* [To do] Starting at the line that has "Click the Configure" and stopping after the line that has "Click the zoom", format those records as a two-column CSV with the headers task and coordinates. Give each record one row, with each value in a single quoted field and any line breaks replaced by spaces.

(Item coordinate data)

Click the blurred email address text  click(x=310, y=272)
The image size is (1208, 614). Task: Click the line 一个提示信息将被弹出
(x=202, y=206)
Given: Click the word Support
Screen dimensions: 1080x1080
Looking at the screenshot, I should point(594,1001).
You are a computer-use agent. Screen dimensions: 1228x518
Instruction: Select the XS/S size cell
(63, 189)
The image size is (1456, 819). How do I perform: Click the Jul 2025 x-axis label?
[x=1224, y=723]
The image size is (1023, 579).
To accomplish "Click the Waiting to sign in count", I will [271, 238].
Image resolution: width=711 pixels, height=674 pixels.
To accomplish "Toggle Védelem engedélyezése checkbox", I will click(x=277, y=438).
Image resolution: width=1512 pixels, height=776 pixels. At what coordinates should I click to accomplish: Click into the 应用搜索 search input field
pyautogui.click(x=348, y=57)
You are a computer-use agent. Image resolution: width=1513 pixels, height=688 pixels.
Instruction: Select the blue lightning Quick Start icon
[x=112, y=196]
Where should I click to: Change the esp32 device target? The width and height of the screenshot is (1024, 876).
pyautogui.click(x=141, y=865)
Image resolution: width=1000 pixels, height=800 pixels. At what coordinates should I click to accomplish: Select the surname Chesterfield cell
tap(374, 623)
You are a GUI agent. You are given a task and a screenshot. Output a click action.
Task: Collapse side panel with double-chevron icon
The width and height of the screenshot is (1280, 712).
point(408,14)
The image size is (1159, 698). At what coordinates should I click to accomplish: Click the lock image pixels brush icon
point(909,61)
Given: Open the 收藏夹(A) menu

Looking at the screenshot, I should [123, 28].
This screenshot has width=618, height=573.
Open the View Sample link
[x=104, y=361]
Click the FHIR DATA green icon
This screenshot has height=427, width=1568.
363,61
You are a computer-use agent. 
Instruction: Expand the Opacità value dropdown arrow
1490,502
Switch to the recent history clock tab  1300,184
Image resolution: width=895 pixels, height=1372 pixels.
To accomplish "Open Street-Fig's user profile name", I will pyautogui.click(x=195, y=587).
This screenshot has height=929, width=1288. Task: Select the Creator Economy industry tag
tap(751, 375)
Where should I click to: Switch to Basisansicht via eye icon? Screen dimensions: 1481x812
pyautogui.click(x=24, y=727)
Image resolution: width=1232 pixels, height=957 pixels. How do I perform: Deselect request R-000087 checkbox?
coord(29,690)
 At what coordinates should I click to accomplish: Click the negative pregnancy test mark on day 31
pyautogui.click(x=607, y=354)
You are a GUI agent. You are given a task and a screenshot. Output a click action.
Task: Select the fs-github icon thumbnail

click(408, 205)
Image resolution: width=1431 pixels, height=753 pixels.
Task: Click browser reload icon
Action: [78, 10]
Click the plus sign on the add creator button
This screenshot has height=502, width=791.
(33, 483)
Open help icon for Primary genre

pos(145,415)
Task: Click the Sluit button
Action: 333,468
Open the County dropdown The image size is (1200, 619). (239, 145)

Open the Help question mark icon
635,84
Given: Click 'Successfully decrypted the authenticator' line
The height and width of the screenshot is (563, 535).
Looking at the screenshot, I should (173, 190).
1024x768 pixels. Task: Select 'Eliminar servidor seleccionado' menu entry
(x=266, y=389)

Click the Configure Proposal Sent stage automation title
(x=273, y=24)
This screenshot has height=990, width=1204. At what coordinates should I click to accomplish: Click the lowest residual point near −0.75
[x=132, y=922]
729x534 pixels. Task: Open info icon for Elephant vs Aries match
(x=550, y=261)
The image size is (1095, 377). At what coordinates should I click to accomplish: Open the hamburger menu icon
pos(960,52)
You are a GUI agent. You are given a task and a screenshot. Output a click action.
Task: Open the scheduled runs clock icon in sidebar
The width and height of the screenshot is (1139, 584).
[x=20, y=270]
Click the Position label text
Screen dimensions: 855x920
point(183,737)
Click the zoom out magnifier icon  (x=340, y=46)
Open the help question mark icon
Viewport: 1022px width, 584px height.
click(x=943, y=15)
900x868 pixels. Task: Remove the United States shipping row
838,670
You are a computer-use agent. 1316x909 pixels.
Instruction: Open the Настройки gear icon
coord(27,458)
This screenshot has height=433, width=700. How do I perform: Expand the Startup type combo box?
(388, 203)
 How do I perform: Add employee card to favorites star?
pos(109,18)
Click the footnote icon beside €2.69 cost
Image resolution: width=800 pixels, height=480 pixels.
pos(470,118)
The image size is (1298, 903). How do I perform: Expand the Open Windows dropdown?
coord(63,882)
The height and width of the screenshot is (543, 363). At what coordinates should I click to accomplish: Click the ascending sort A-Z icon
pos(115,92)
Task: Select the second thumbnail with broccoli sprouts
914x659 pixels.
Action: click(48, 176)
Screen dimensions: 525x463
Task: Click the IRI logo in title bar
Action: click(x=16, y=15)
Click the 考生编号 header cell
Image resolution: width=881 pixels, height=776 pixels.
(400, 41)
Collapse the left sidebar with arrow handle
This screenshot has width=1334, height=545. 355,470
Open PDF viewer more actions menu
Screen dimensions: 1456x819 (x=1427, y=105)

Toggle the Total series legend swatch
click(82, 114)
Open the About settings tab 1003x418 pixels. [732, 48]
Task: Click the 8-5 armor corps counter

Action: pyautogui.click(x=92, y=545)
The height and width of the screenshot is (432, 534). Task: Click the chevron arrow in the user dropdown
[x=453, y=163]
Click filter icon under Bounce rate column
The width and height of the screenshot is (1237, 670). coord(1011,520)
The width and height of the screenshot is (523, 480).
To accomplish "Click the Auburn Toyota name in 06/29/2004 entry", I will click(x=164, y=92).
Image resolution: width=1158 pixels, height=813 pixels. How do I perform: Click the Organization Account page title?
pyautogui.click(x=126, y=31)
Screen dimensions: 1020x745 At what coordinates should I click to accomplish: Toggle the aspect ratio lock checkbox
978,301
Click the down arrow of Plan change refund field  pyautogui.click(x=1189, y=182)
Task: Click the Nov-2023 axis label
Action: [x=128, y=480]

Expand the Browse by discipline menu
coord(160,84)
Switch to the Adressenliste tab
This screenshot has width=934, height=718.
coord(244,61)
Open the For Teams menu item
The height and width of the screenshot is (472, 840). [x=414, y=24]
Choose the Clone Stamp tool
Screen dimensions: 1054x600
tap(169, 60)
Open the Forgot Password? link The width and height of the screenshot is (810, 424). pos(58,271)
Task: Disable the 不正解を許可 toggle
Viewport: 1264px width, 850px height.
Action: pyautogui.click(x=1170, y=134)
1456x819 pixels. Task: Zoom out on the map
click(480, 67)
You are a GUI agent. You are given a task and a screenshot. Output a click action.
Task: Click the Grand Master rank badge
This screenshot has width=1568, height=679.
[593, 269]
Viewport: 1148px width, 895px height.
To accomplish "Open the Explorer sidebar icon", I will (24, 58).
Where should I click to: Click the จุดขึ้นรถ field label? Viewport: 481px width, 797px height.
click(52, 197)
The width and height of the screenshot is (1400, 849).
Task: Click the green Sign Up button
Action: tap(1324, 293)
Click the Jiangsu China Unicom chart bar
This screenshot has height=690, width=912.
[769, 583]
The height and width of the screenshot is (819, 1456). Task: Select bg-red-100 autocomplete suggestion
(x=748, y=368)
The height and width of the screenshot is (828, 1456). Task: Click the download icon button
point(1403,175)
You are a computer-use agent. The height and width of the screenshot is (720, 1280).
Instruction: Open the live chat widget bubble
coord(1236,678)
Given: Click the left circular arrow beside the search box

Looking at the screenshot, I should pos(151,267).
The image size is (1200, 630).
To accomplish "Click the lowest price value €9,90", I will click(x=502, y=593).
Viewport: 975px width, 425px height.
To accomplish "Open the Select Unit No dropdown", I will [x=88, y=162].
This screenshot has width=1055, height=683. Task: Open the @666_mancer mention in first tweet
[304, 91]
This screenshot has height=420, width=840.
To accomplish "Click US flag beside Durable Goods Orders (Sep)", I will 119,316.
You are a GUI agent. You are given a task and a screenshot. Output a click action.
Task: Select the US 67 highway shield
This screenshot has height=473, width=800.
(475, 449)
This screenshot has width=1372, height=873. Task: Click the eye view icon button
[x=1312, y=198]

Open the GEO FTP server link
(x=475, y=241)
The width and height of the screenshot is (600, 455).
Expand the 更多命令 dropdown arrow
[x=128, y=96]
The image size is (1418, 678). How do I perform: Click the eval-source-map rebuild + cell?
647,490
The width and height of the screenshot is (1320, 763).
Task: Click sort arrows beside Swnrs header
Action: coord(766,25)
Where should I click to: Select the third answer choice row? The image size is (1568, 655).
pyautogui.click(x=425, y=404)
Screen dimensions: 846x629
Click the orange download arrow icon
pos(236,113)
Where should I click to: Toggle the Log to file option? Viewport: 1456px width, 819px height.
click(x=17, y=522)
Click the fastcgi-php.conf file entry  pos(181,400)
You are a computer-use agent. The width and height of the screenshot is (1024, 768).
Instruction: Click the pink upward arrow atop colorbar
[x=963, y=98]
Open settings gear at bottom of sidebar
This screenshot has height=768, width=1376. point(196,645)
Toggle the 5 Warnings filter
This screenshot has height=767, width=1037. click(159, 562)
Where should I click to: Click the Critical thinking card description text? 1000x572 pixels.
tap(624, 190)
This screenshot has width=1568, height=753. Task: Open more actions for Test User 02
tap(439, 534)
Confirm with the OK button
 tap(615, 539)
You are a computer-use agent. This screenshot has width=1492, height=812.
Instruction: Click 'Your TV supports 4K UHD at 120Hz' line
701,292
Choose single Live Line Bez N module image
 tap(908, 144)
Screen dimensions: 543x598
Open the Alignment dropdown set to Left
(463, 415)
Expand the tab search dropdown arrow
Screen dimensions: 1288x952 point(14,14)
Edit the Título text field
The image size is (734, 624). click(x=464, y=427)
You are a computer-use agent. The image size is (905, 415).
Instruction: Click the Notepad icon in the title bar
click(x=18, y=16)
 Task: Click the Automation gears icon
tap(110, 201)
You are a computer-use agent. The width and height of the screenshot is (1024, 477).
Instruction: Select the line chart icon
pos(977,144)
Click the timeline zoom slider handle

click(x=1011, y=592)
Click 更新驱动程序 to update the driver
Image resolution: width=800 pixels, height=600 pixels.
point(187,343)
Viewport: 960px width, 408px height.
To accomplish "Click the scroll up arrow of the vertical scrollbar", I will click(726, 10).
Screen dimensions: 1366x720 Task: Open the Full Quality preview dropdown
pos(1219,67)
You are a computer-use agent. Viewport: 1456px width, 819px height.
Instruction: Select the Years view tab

* [Correct response]
task,coordinates
"Click the Configure Proposal Sent stage automation title","(x=273, y=24)"
"This screenshot has height=990, width=1204. At what coordinates should I click to accomplish: Click the lowest residual point near −0.75","[x=132, y=922]"
"729x534 pixels. Task: Open info icon for Elephant vs Aries match","(x=550, y=261)"
"The image size is (1095, 377). At what coordinates should I click to accomplish: Open the hamburger menu icon","pos(960,52)"
"You are a GUI agent. You are given a task and a screenshot. Output a click action. Task: Open the scheduled runs clock icon in sidebar The width and height of the screenshot is (1139, 584).","[x=20, y=270]"
"Click the Position label text Screen dimensions: 855x920","point(183,737)"
"Click the zoom out magnifier icon","(x=340, y=46)"